Talk at McGill looks at causes and current issues surrounding the crisis
The Syrian Students’ Associations (SSA) of McGill and Concordia hosted a panel discussion on the Syrian refugee crisis at McGill University Leacock building on Friday. The talk, also co-hosted by Standpoints, Amnesty International (AI) McGill and Concordia, and Journalists for Human Rights McGill (JHR), covered the origins of the crisis, but also the current and future problems the region and the refugees will face.
The conference was comprised of three parts; a video presentation, a talk by the executive director of Action Réfugiés Montréal (ARM) and a panel discussion.
The video presentation included a documentary from The Guardian, “We walk together: a Syrian family’s journey to the heart of Europe” which followed thousands of refugees who decided to walk to Western Europe from Budapest.
Then, ARM executive director Paul Clarke spoke about his organization’s work to bring refugees to Canada. Clarke opened his talk with the importance of correctly identifying the differences between migrants and refugees.
“Migrants are people who choose to leave where they are because they want to go,” he said. “A refugee is someone who has [undergone] forced migration.”
Clarke also discussed how about 600 refugees in 2015 brought into Quebec were privately sponsored. However, there were only eight government-assisted refugees during that time.
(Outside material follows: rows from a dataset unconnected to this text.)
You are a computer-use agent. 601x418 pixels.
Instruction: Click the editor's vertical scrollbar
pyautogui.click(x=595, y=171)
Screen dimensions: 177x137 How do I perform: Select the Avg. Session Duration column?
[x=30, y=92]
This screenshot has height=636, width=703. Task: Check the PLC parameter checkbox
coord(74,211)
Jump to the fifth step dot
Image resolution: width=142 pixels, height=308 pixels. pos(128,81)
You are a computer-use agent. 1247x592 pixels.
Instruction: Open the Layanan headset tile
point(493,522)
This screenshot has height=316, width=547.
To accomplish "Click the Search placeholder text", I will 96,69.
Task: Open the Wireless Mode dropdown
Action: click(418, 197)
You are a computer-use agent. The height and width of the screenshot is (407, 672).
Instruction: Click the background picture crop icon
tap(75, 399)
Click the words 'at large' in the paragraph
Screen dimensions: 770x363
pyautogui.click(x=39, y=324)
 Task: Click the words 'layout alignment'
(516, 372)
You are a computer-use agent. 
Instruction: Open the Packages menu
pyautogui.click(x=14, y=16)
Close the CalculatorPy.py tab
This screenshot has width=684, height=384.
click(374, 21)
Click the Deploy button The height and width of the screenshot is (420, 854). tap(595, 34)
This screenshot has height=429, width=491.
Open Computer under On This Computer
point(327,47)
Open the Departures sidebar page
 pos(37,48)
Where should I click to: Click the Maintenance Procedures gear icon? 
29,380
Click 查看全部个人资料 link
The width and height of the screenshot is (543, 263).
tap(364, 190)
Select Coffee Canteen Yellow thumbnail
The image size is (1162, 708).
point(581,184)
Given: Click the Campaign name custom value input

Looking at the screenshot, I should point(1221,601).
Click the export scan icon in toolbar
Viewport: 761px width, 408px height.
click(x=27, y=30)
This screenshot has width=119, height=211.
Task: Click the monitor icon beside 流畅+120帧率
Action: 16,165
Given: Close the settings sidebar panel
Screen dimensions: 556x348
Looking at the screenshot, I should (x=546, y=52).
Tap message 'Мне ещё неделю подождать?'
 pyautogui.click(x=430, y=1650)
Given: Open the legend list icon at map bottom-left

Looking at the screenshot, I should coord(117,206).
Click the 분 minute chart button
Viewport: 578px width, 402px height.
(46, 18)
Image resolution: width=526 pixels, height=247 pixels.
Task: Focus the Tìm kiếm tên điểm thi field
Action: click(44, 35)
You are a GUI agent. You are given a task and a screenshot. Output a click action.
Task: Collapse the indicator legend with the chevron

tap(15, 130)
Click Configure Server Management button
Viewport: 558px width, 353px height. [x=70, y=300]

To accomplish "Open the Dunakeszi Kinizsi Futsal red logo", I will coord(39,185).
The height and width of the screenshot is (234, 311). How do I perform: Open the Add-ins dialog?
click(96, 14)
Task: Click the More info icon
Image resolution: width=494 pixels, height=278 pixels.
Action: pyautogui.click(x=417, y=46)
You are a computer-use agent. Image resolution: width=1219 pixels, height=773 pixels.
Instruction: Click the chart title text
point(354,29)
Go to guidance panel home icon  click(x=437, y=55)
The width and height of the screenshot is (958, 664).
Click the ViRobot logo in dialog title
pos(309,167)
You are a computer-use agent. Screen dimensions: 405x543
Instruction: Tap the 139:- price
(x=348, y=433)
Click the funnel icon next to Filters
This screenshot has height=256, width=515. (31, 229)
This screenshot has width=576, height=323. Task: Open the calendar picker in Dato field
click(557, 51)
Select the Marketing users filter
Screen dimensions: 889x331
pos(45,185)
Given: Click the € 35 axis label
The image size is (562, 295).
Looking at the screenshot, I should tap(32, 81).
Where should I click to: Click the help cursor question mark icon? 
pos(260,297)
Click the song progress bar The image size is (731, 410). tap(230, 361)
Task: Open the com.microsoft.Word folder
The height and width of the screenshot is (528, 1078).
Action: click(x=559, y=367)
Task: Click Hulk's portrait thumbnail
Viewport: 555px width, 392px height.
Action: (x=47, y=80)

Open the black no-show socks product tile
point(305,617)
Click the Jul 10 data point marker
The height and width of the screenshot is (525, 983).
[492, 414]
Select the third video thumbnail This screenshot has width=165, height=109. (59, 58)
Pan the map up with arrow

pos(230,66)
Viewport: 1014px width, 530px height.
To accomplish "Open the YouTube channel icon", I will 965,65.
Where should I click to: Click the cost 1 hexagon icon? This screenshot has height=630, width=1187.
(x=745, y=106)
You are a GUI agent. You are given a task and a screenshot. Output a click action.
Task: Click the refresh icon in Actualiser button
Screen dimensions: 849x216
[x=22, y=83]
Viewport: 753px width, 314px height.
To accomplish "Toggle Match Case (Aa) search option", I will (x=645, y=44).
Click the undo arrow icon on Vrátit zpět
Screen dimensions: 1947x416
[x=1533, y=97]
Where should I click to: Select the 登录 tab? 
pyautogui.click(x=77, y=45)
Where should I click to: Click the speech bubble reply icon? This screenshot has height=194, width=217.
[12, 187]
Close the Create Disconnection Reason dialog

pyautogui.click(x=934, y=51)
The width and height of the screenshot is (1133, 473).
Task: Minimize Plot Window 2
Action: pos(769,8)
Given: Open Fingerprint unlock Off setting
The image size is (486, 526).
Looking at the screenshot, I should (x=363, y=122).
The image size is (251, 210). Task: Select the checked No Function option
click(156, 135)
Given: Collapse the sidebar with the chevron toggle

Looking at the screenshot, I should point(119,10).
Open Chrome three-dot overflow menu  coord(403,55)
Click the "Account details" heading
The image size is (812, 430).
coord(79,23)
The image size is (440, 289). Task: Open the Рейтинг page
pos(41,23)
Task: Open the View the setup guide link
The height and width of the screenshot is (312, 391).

The evening ended off with a four-person panel discussion; Jon Waind, PhD student in McGill University’s religious studies department; Afra Jalabi, a founding member of the Syrian National Council; Matvey Lomonosov, an expert on nationalism and ethnic conflict in the Balkans; and Ecem Oskay, a masters student in McGill’s political science department.
Waind said issues of xenophobia or anti-immigrant sentiment in Europe stems from a “failure of collective memory.” He also discussed how the viral image of Alan Kurdi gained attention internationally through “common human vulnerability.”
“There’s this core feature that we have has human beings,” said Waind. “I don’t just mean our susceptibility of being harmed … it also means a sense of helplessness.”
Oskay, meanwhile, discussed how the European Union set up rules such as the Dublin Regulation and Schengen Agreement which have made it harder for the continent to deal with the influx of refugees. The Dublin Regulation, which was initially established in 1990s, was an attempt by EU member states to coordinate their policies on how they deal with refugees that enter Europe. The Schengen Agreement created Europe’s borderless Schengen area which pushed responsibility of border patrol to the countries along the edges of the EU.
“These two frameworks, the reality that they created is an uneven distribution of responsibilities,” she said. “What we see today, most refugees who come in come through the Mediterranean, so it’s Italy, Spain and also Greece that carry the largest burden of registering them and figuring out what to do with them.” Oskay said inner countries of the EU have been able to avoid responsibility in dealing with the Syrian refugee crisis and straining resources in exterior countries.